[Opening MATERIAL PROVIDED section]

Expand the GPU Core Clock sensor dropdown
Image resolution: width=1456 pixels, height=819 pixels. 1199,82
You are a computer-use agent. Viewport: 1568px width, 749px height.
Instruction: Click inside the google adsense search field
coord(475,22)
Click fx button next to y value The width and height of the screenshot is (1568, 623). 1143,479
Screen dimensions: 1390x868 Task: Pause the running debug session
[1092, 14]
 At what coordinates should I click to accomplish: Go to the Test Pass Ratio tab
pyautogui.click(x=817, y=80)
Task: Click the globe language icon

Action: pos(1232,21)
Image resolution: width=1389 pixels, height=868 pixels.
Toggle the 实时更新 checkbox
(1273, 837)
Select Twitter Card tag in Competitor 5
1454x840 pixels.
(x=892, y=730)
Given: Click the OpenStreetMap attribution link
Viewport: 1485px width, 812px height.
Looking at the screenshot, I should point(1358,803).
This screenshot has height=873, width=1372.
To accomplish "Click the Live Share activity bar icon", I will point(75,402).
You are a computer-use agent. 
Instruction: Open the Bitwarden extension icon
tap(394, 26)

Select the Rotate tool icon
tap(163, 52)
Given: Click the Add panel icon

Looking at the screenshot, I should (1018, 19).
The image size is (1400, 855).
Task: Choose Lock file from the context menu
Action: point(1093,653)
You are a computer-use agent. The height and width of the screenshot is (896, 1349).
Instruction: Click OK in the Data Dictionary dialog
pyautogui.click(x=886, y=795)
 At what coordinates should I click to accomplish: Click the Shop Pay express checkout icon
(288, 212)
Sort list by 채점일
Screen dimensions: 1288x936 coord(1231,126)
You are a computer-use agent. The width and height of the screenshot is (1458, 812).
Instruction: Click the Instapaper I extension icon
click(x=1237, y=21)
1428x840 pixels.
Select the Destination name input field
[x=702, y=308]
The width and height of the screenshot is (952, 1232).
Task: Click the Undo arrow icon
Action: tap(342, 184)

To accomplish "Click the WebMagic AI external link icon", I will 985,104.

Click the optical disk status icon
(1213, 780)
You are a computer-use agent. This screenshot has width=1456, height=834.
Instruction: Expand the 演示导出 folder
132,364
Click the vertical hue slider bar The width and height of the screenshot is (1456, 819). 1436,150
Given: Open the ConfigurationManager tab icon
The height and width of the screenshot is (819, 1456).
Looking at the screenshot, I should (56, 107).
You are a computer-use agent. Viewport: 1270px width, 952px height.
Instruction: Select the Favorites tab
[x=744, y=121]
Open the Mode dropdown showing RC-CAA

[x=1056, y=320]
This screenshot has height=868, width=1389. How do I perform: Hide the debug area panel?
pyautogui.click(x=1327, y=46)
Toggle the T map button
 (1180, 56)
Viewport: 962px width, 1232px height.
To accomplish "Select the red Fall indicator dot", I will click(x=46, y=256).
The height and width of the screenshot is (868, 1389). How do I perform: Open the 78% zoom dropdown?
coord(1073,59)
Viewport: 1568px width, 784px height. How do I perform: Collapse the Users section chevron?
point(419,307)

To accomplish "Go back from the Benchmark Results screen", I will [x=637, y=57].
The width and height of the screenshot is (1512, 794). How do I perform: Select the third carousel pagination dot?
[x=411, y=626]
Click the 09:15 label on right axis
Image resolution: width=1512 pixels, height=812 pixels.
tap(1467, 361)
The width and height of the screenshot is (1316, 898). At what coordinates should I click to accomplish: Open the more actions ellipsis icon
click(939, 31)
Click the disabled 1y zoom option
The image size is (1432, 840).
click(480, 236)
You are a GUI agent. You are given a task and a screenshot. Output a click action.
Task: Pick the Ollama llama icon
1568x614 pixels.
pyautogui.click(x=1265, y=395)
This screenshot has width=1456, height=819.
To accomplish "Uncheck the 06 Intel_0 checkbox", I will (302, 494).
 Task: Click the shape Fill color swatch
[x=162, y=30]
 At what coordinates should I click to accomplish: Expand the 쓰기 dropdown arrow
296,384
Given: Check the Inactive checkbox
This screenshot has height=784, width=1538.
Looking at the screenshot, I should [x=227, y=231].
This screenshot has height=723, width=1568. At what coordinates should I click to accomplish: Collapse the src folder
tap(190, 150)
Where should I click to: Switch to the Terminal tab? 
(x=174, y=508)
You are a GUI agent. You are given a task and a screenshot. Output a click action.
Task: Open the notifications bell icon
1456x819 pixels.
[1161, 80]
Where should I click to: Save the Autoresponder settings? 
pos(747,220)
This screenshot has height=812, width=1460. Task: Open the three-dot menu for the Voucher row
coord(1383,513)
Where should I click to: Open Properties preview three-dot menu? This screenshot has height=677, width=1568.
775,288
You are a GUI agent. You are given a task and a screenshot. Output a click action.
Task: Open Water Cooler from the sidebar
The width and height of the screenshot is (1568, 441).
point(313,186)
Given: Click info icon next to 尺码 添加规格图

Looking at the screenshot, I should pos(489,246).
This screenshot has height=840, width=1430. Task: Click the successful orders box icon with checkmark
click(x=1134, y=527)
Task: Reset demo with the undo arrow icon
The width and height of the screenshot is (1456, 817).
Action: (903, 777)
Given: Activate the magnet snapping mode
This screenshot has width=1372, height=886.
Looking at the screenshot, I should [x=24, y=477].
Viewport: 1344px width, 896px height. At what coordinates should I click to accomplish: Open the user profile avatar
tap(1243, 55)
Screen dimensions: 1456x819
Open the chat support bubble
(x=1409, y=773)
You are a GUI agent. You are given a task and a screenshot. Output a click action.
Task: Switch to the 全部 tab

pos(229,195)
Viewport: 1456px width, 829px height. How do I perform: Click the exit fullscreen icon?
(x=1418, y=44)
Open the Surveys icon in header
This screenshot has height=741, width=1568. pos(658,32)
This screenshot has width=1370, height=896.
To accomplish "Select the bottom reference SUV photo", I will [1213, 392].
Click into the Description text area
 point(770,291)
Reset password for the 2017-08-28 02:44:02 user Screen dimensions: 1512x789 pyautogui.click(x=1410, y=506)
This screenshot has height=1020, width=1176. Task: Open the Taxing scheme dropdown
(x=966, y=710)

[Closing MATERIAL PROVIDED section]

- TASK TO COMPLETE
Your job is to transcribe the listing exactly, line for line.

- SOLVED PROBLEM
Expand the GPU Core Clock sensor dropdown
Image resolution: width=1456 pixels, height=819 pixels. 1199,82
You are a computer-use agent. Viewport: 1568px width, 749px height.
Instruction: Click inside the google adsense search field
coord(475,22)
Click fx button next to y value The width and height of the screenshot is (1568, 623). 1143,479
Screen dimensions: 1390x868 Task: Pause the running debug session
[1092, 14]
 At what coordinates should I click to accomplish: Go to the Test Pass Ratio tab
pyautogui.click(x=817, y=80)
Task: Click the globe language icon

Action: pos(1232,21)
Image resolution: width=1389 pixels, height=868 pixels.
Toggle the 实时更新 checkbox
(1273, 837)
Select Twitter Card tag in Competitor 5
1454x840 pixels.
(x=892, y=730)
Given: Click the OpenStreetMap attribution link
Viewport: 1485px width, 812px height.
Looking at the screenshot, I should point(1358,803).
This screenshot has height=873, width=1372.
To accomplish "Click the Live Share activity bar icon", I will point(75,402).
You are a computer-use agent. 
Instruction: Open the Bitwarden extension icon
tap(394, 26)

Select the Rotate tool icon
tap(163, 52)
Given: Click the Add panel icon

Looking at the screenshot, I should (1018, 19).
The image size is (1400, 855).
Task: Choose Lock file from the context menu
Action: point(1093,653)
You are a computer-use agent. The height and width of the screenshot is (896, 1349).
Instruction: Click OK in the Data Dictionary dialog
pyautogui.click(x=886, y=795)
 At what coordinates should I click to accomplish: Click the Shop Pay express checkout icon
(288, 212)
Sort list by 채점일
Screen dimensions: 1288x936 coord(1231,126)
You are a computer-use agent. The width and height of the screenshot is (1458, 812).
Instruction: Click the Instapaper I extension icon
click(x=1237, y=21)
1428x840 pixels.
Select the Destination name input field
[x=702, y=308]
The width and height of the screenshot is (952, 1232).
Task: Click the Undo arrow icon
Action: tap(342, 184)

To accomplish "Click the WebMagic AI external link icon", I will 985,104.

Click the optical disk status icon
(1213, 780)
You are a computer-use agent. This screenshot has width=1456, height=834.
Instruction: Expand the 演示导出 folder
132,364
Click the vertical hue slider bar The width and height of the screenshot is (1456, 819). 1436,150
Given: Open the ConfigurationManager tab icon
The height and width of the screenshot is (819, 1456).
Looking at the screenshot, I should (56, 107).
You are a computer-use agent. Viewport: 1270px width, 952px height.
Instruction: Select the Favorites tab
[x=744, y=121]
Open the Mode dropdown showing RC-CAA

[x=1056, y=320]
This screenshot has height=868, width=1389. How do I perform: Hide the debug area panel?
pyautogui.click(x=1327, y=46)
Toggle the T map button
 (1180, 56)
Viewport: 962px width, 1232px height.
To accomplish "Select the red Fall indicator dot", I will click(x=46, y=256).
The height and width of the screenshot is (868, 1389). How do I perform: Open the 78% zoom dropdown?
coord(1073,59)
Viewport: 1568px width, 784px height. How do I perform: Collapse the Users section chevron?
point(419,307)

To accomplish "Go back from the Benchmark Results screen", I will [x=637, y=57].
The width and height of the screenshot is (1512, 794). How do I perform: Select the third carousel pagination dot?
[x=411, y=626]
Click the 09:15 label on right axis
Image resolution: width=1512 pixels, height=812 pixels.
tap(1467, 361)
The width and height of the screenshot is (1316, 898). At what coordinates should I click to accomplish: Open the more actions ellipsis icon
click(939, 31)
Click the disabled 1y zoom option
The image size is (1432, 840).
click(480, 236)
You are a GUI agent. You are given a task and a screenshot. Output a click action.
Task: Pick the Ollama llama icon
1568x614 pixels.
pyautogui.click(x=1265, y=395)
This screenshot has width=1456, height=819.
To accomplish "Uncheck the 06 Intel_0 checkbox", I will (302, 494).
 Task: Click the shape Fill color swatch
[x=162, y=30]
 At what coordinates should I click to accomplish: Expand the 쓰기 dropdown arrow
296,384
Given: Check the Inactive checkbox
This screenshot has height=784, width=1538.
Looking at the screenshot, I should [x=227, y=231].
This screenshot has height=723, width=1568. At what coordinates should I click to accomplish: Collapse the src folder
tap(190, 150)
Where should I click to: Switch to the Terminal tab? 
(x=174, y=508)
You are a GUI agent. You are given a task and a screenshot. Output a click action.
Task: Open the notifications bell icon
1456x819 pixels.
[1161, 80]
Where should I click to: Save the Autoresponder settings? 
pos(747,220)
This screenshot has height=812, width=1460. Task: Open the three-dot menu for the Voucher row
coord(1383,513)
Where should I click to: Open Properties preview three-dot menu? This screenshot has height=677, width=1568.
775,288
You are a GUI agent. You are given a task and a screenshot. Output a click action.
Task: Open Water Cooler from the sidebar
The width and height of the screenshot is (1568, 441).
point(313,186)
Given: Click info icon next to 尺码 添加规格图

Looking at the screenshot, I should pos(489,246).
This screenshot has height=840, width=1430. Task: Click the successful orders box icon with checkmark
click(x=1134, y=527)
Task: Reset demo with the undo arrow icon
The width and height of the screenshot is (1456, 817).
Action: (903, 777)
Given: Activate the magnet snapping mode
This screenshot has width=1372, height=886.
Looking at the screenshot, I should [x=24, y=477].
Viewport: 1344px width, 896px height. At what coordinates should I click to accomplish: Open the user profile avatar
tap(1243, 55)
Screen dimensions: 1456x819
Open the chat support bubble
(x=1409, y=773)
You are a GUI agent. You are given a task and a screenshot. Output a click action.
Task: Switch to the 全部 tab

pos(229,195)
Viewport: 1456px width, 829px height. How do I perform: Click the exit fullscreen icon?
(x=1418, y=44)
Open the Surveys icon in header
This screenshot has height=741, width=1568. pos(658,32)
This screenshot has width=1370, height=896.
To accomplish "Select the bottom reference SUV photo", I will [1213, 392].
Click into the Description text area
 point(770,291)
Reset password for the 2017-08-28 02:44:02 user Screen dimensions: 1512x789 pyautogui.click(x=1410, y=506)
This screenshot has height=1020, width=1176. Task: Open the Taxing scheme dropdown
(x=966, y=710)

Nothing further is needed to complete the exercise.